__What is needed__
Find the line containing "The height and" in the entries; transcribe it and all remaining lines through the end, exactly as they appear, but not the pictures.

Data extracted from a collection:
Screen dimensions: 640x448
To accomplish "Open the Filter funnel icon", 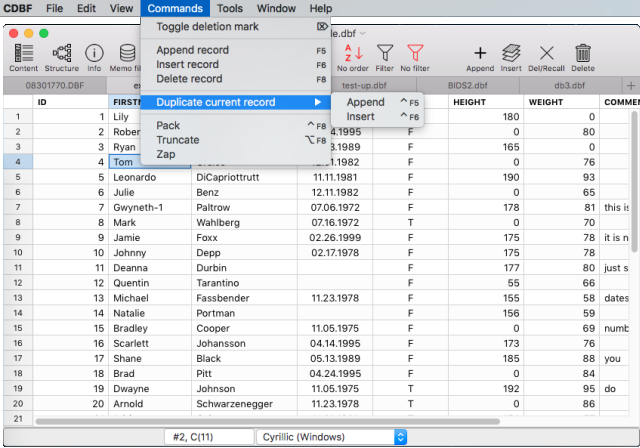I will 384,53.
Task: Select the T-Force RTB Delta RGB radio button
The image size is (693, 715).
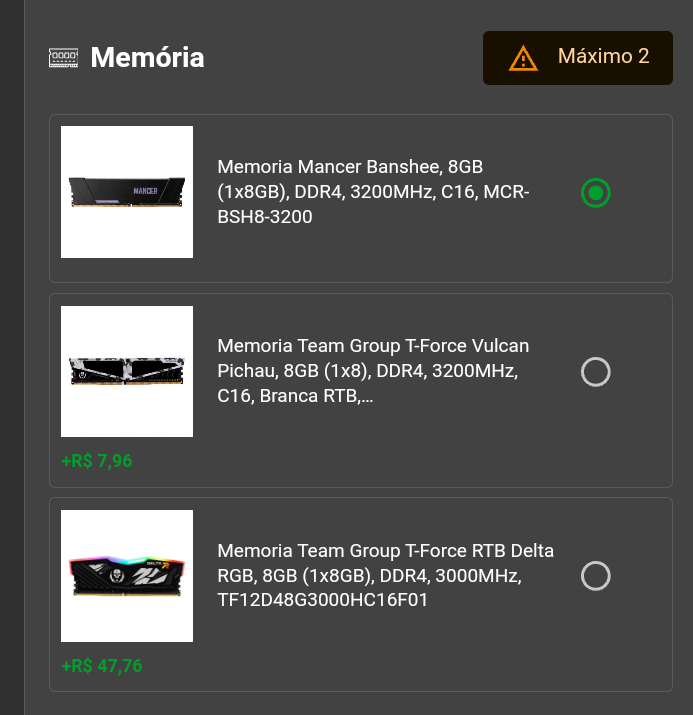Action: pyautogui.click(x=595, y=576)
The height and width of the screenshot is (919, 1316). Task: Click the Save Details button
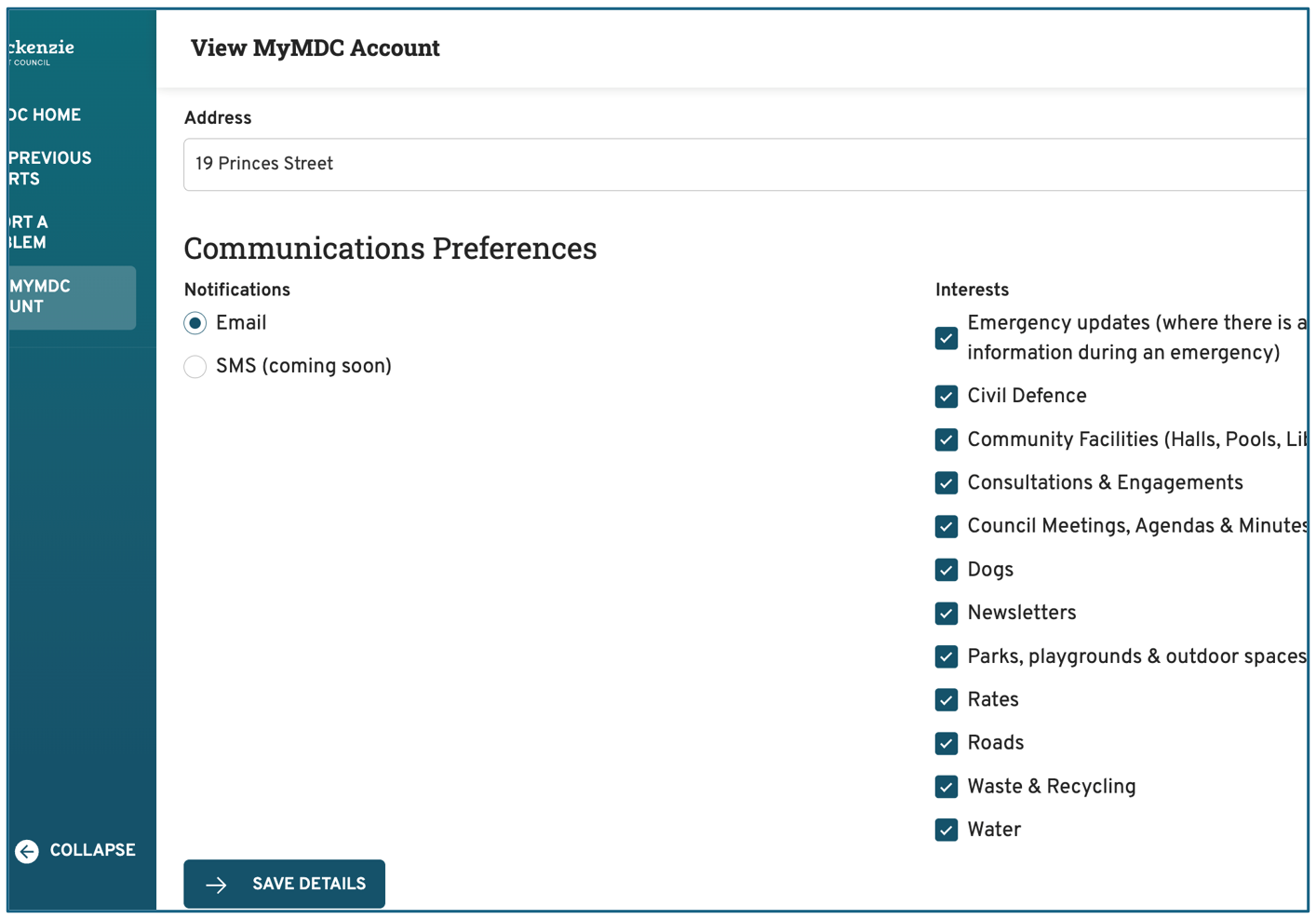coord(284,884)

__Answer box__
The height and width of the screenshot is (919, 1316). Task: Click the Save Details button
coord(284,884)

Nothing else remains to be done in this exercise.